R² value, or NaN if fewer than 2 valid observations.

Return type:

float

src.toolbox.utils.alignment.compute_r2_for_merged_profiles_xr(ds: xarray.Dataset, variables: list[str], target_name: str, ancillary_name: str) → xarray.Dataset[source]#

Compute R² for each profile-pair in an xarray.Dataset, and append the results directly to the dataset.

Parameters:

ds (xr.Dataset) – Dataset with one row per (PAIR_INDEX, DEPTH_bin), and aligned variables for target and ancillary gliders.
variables (list of str) – List of variable base names (e.g., [“salinity”, “temperature”]).
target_name (str) – Name of the target glider (used in suffix suffix: _TARGET_{name}).
ancillary_name (str) – Name of the ancillary glider (used in suffix: _{name}).

Returns:

Same dataset with new variables: r2_{var}_{ancillary_name}, one per profile pair. These will be aligned with the “PAIR_INDEX” dimension only.

Return type:

xr.Dataset

src.toolbox.utils.alignment.plot_r2_heatmaps_per_pair(r2_datasets, variables, target_name=None, r2_thresholds=[0.99, 0.95, 0.9, 0.85, 0.8, 0.75, 0.7], time_thresh_hr=None, dist_thresh_km=None, figsize=(9, 6), save_plots=False, output_path=None, show_plots=True)[source]#: Create ONE heatmap per ancillary pairing showing counts of unique ancillary profiles that meet R² thresholds for each variable. Optionally filter by time/dist thresholds.
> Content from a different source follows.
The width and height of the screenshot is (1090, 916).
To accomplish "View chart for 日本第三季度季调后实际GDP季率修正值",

src.toolbox.utils.alignment.collect_xy_from_r2_ds(r2_ds, var, target_name, ancillary_name, r2_min=None, time_max=None, dist_max=None)[source]#

From an R² dataset (one ancillary), collect all (x=ancillary, y=target) binned points for a given variable across selected profile pairs, flattening PAIR_INDEX×DEPTH_bin.

Returns: x, y (1D np.ndarrays)

src.toolbox.utils.alignment.fit_linear_map(x, y)[source]#: Fit y = slope * x + intercept using sklearn LinearRegression. Returns dict with slope, intercept, R² (model score), and n.
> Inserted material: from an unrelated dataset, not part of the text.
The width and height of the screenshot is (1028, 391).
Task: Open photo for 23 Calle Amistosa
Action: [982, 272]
src.toolbox.utils.alignment.plot_pair_scatter_grid(r2_datasets, variables, target_name, variable_r2_criteria=None, max_time_hr=None, max_dist_km=None, ancillaries_order=None, figsize=None, point_alpha=0.6, point_size=8, equal_axes=True)[source]#: Grid of scatter plots: rows = ancillary, cols = variables. Each panel: ancillary median_{var} vs target median_{var}, all depth bins from pairs that pass R²/time/distance filters. Plots 1:1 and fitted line.

src.toolbox.utils.alignment.apply_linear_map_to_da(da, slope, intercept, out_name=None)[source]#: Apply y = slope * da + intercept to an xarray.DataArray. Returns a new DataArray (optionally renamed).